| WORK REQUEST |
What you return should be only the lines in the entries below between the one holding "Спорт в КГМУ (1765, 847)" and the one holding "Impressum (209, 2418)", ends included, with every picture left out.
====================
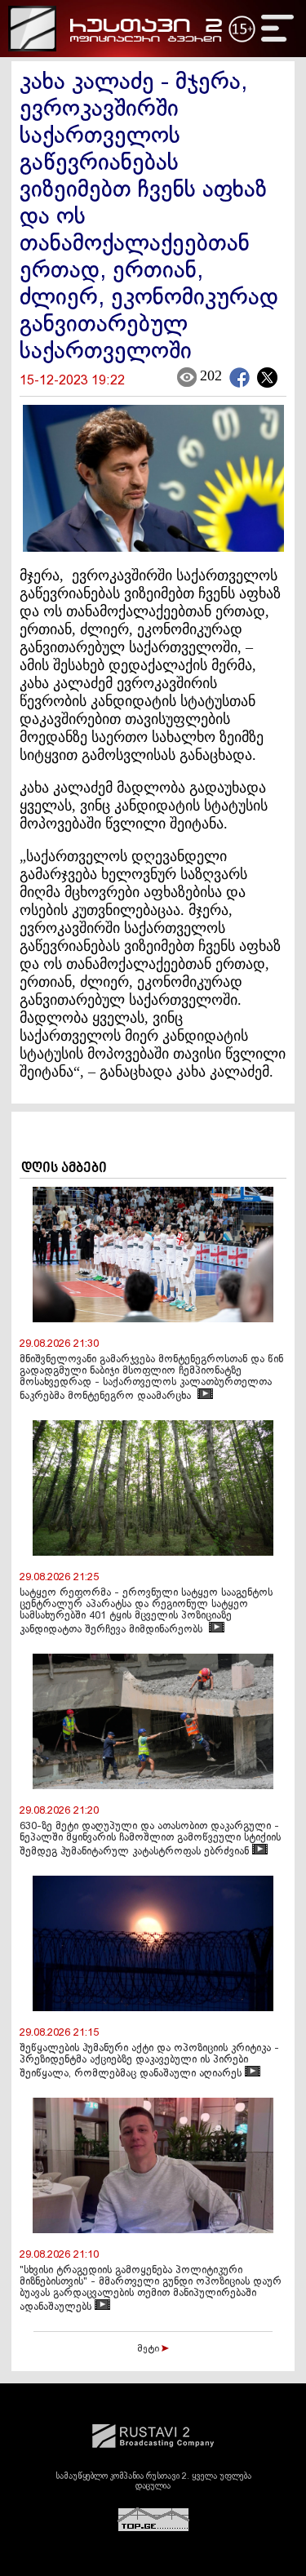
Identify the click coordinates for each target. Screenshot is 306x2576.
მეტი (149, 2349)
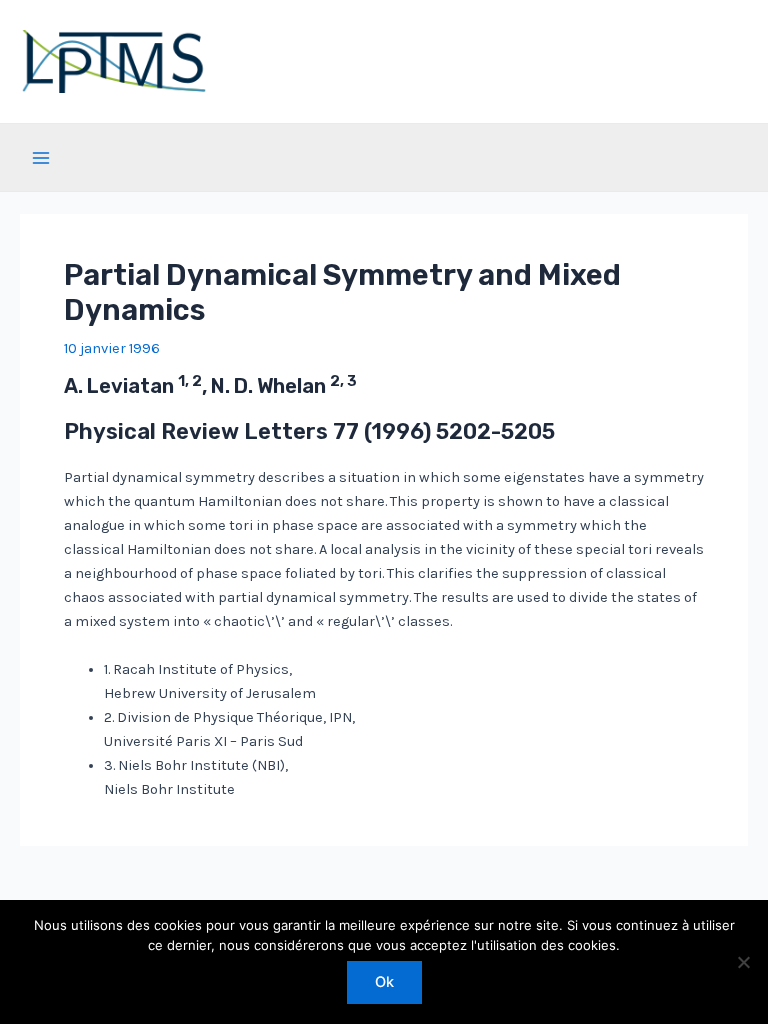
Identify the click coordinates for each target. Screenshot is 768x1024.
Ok (384, 982)
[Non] (743, 962)
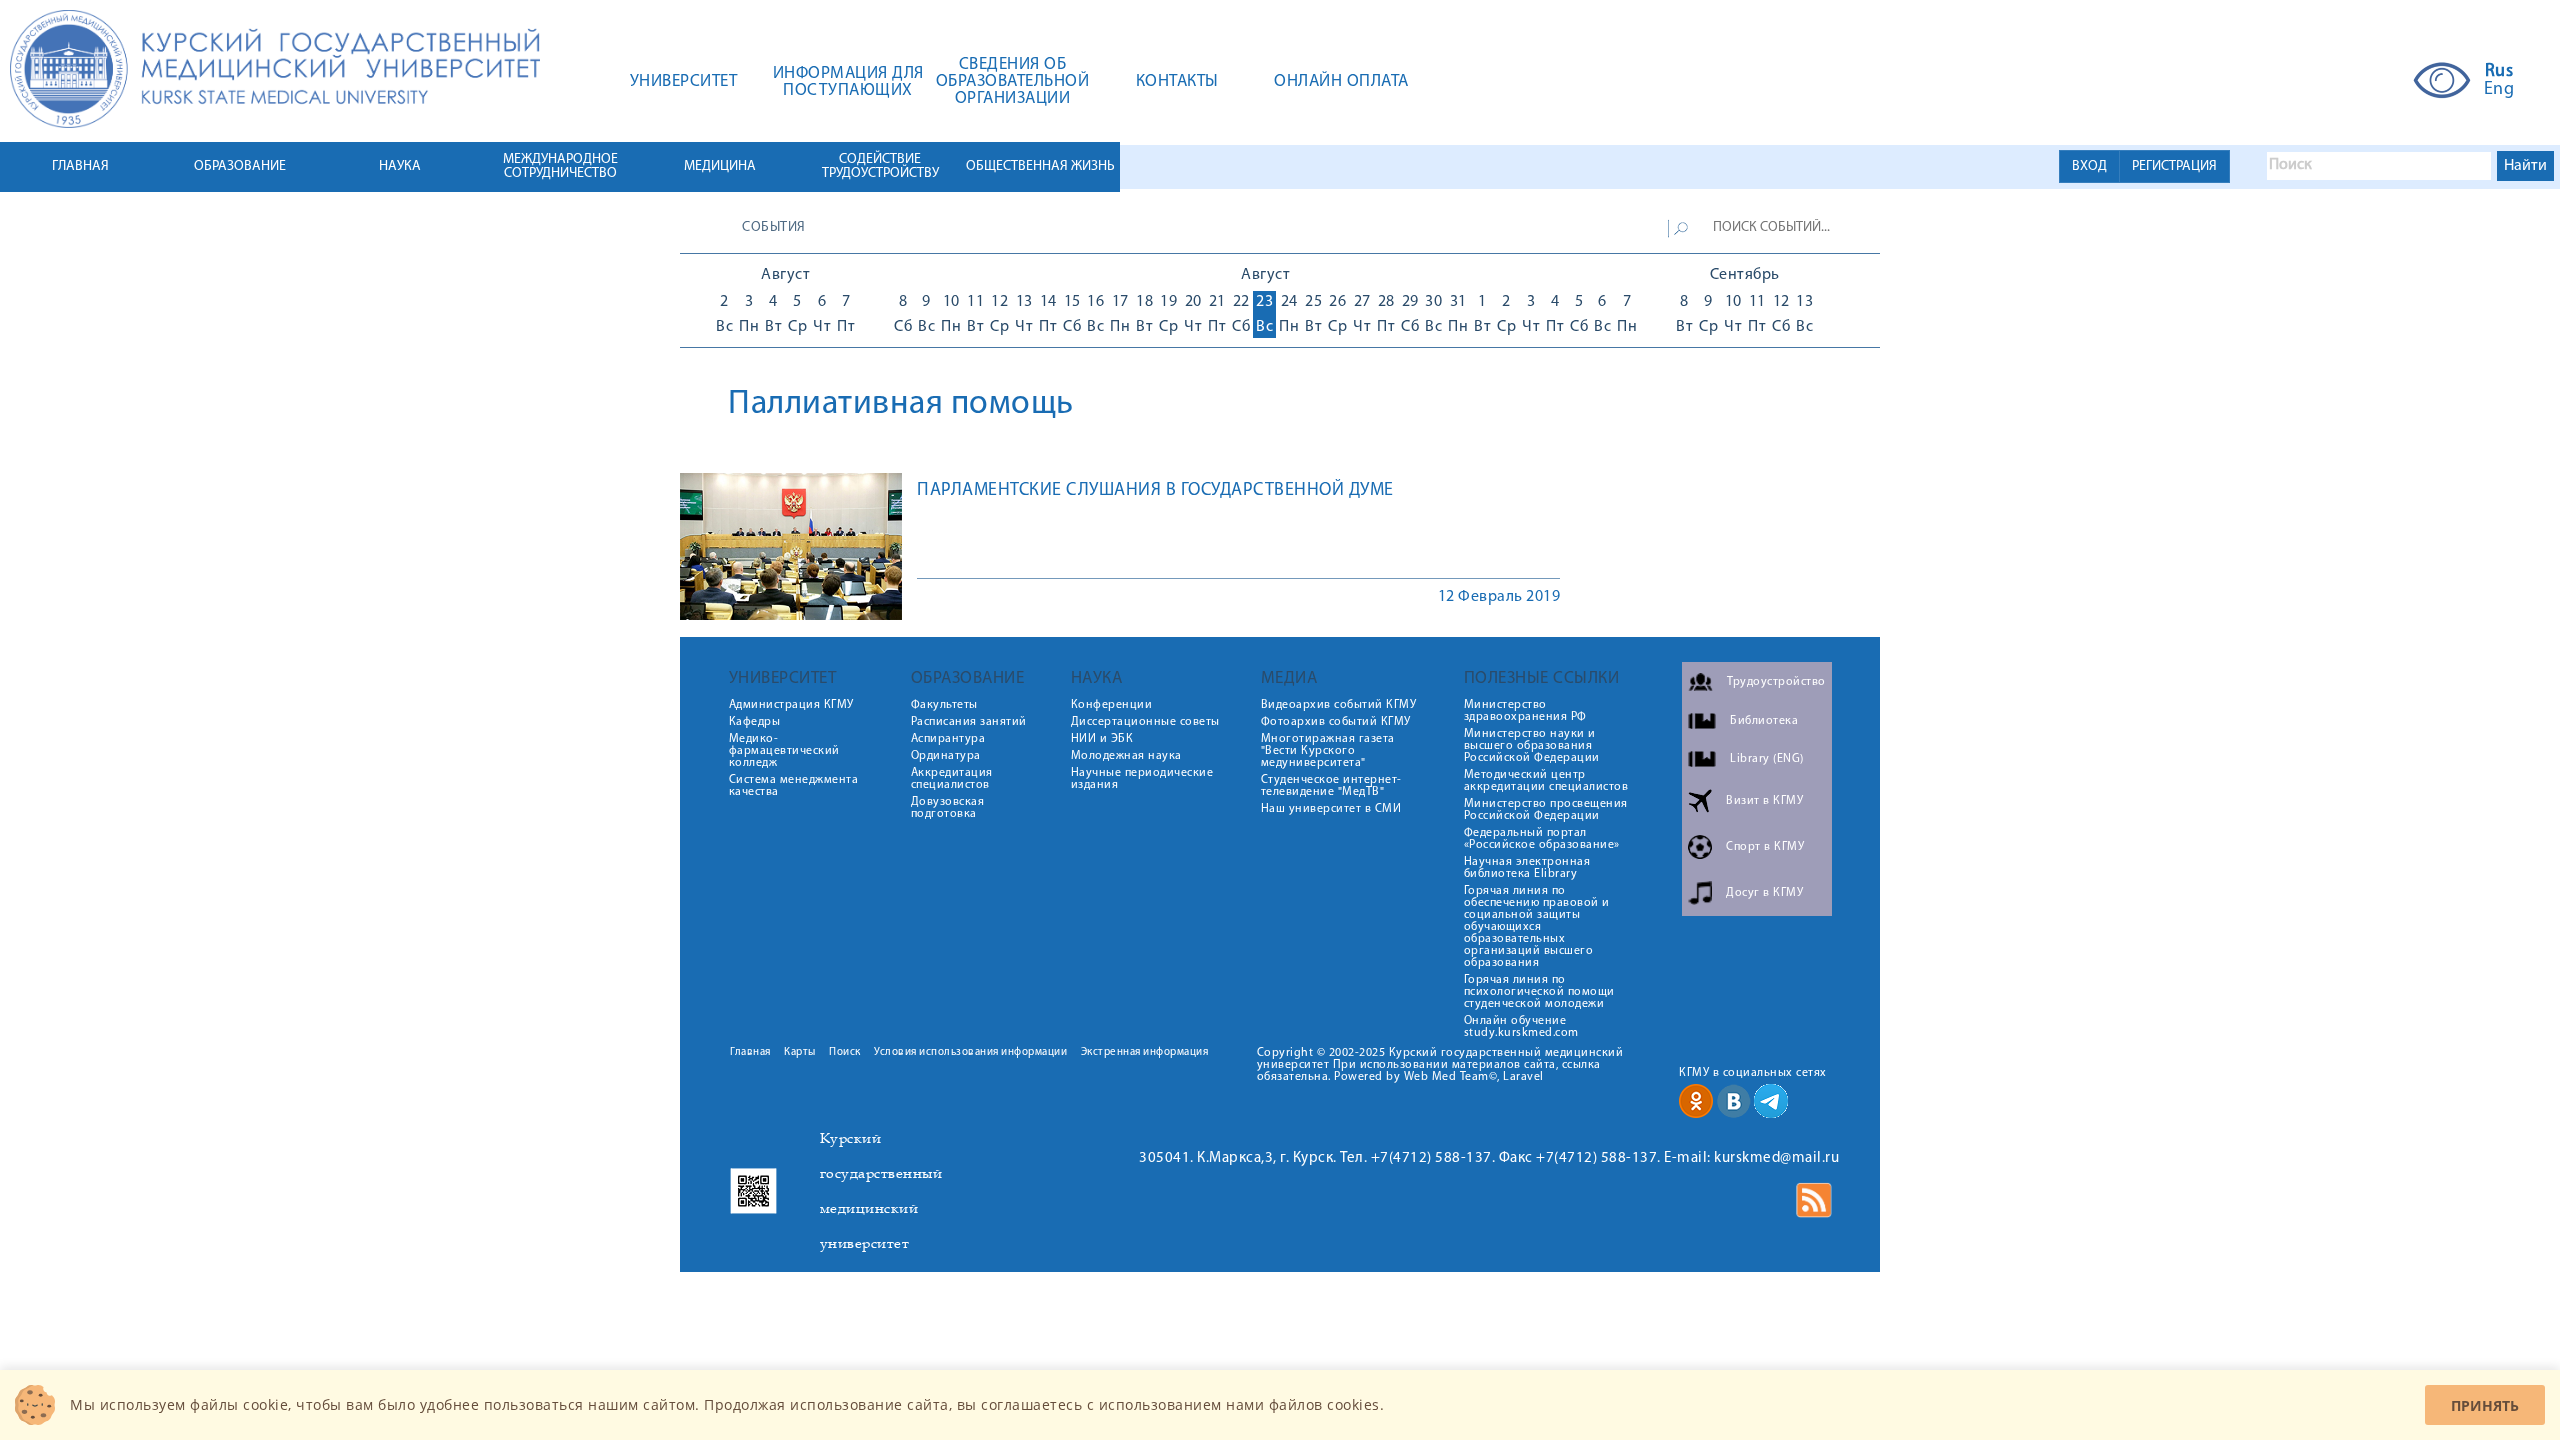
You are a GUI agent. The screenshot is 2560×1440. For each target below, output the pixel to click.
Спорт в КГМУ (1765, 847)
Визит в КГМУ (1764, 801)
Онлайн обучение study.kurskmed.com (1521, 1027)
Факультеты (944, 705)
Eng (2499, 90)
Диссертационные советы (1145, 722)
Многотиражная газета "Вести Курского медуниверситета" (1328, 751)
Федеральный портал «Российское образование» (1542, 839)
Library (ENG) (1767, 759)
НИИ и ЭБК (1102, 739)
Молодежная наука (1126, 756)
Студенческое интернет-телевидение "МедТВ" (1331, 786)
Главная (750, 1052)
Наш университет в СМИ (1331, 809)
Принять (2485, 1405)
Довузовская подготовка (948, 808)
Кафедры (755, 722)
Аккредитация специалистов (952, 779)
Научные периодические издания (1142, 779)
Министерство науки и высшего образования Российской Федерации (1532, 746)
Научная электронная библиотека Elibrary (1527, 868)
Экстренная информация (1145, 1052)
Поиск (845, 1052)
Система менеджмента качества (794, 786)
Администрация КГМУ (791, 705)
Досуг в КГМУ (1764, 893)
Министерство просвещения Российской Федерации (1546, 810)
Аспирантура (948, 739)
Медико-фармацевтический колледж (784, 751)
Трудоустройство (1776, 682)
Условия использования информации (970, 1052)
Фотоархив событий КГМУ (1336, 722)
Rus (2499, 72)
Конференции (1112, 705)
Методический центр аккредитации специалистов (1546, 781)
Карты (800, 1052)
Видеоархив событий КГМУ (1339, 705)
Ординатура (946, 756)
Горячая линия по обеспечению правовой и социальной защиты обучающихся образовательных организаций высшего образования (1537, 927)
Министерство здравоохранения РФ (1525, 711)
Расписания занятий (969, 722)
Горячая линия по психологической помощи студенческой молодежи (1539, 992)
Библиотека (1764, 721)
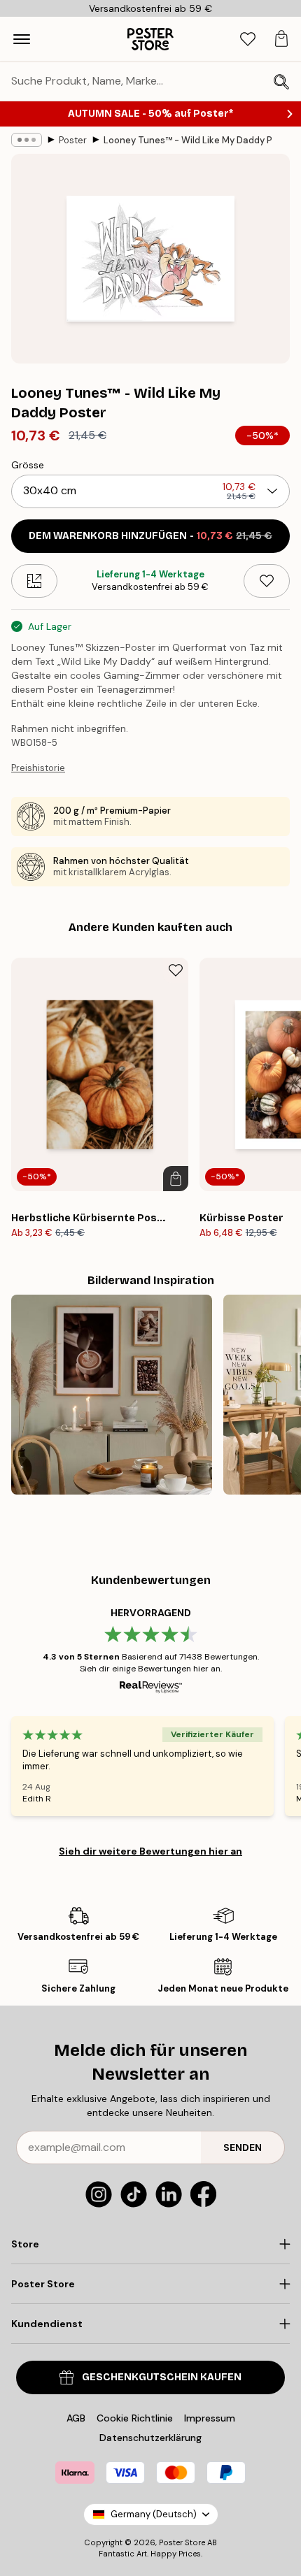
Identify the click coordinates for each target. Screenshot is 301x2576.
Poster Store (182, 2542)
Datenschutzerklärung (150, 2437)
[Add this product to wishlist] (267, 581)
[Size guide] (34, 581)
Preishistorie (38, 768)
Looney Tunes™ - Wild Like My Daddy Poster (188, 140)
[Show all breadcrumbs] (26, 140)
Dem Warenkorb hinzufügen (150, 536)
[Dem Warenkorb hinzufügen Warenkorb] (175, 1178)
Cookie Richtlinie (135, 2418)
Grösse (27, 465)
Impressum (209, 2418)
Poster (73, 140)
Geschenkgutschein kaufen (161, 2377)
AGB (75, 2418)
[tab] (248, 39)
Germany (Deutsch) (154, 2514)
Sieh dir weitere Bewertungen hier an (150, 1851)
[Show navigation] (22, 39)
====================
| THE COMPLETED TASK |
Спорт в КГМУ (1765, 847)
Визит в КГМУ (1764, 801)
Онлайн обучение study.kurskmed.com (1521, 1027)
Факультеты (944, 705)
Eng (2499, 90)
Диссертационные советы (1145, 722)
Многотиражная газета "Вести Курского медуниверситета" (1328, 751)
Федеральный портал «Российское образование» (1542, 839)
Library (ENG) (1767, 759)
НИИ и ЭБК (1102, 739)
Молодежная наука (1126, 756)
Студенческое интернет-телевидение "МедТВ" (1331, 786)
Главная (750, 1052)
Наш университет в СМИ (1331, 809)
Принять (2485, 1405)
Довузовская подготовка (948, 808)
Кафедры (755, 722)
Аккредитация специалистов (952, 779)
Научные периодические издания (1142, 779)
Министерство науки и высшего образования Российской Федерации (1532, 746)
Научная электронная библиотека Elibrary (1527, 868)
Экстренная информация (1145, 1052)
Поиск (845, 1052)
Система менеджмента качества (794, 786)
Администрация КГМУ (791, 705)
Досуг в КГМУ (1764, 893)
Министерство просвещения Российской Федерации (1546, 810)
Аспирантура (948, 739)
Медико-фармацевтический колледж (784, 751)
Трудоустройство (1776, 682)
Условия использования информации (970, 1052)
Фотоархив событий КГМУ (1336, 722)
Rus (2499, 72)
Конференции (1112, 705)
Методический центр аккредитации специалистов (1546, 781)
Карты (800, 1052)
Видеоархив событий КГМУ (1339, 705)
Ординатура (946, 756)
Горячая линия по обеспечению правовой и социальной защиты обучающихся образовательных организаций высшего образования (1537, 927)
Министерство здравоохранения РФ (1525, 711)
Расписания занятий (969, 722)
Горячая линия по психологической помощи студенческой молодежи (1539, 992)
Библиотека (1764, 721)
Identify the click coordinates for each target. Screenshot is 301x2576.
Poster Store (182, 2542)
Datenschutzerklärung (150, 2437)
[Add this product to wishlist] (267, 581)
[Size guide] (34, 581)
Preishistorie (38, 768)
Looney Tunes™ - Wild Like My Daddy Poster (188, 140)
[Show all breadcrumbs] (26, 140)
Dem Warenkorb hinzufügen (150, 536)
[Dem Warenkorb hinzufügen Warenkorb] (175, 1178)
Cookie Richtlinie (135, 2418)
Grösse (27, 465)
Impressum (209, 2418)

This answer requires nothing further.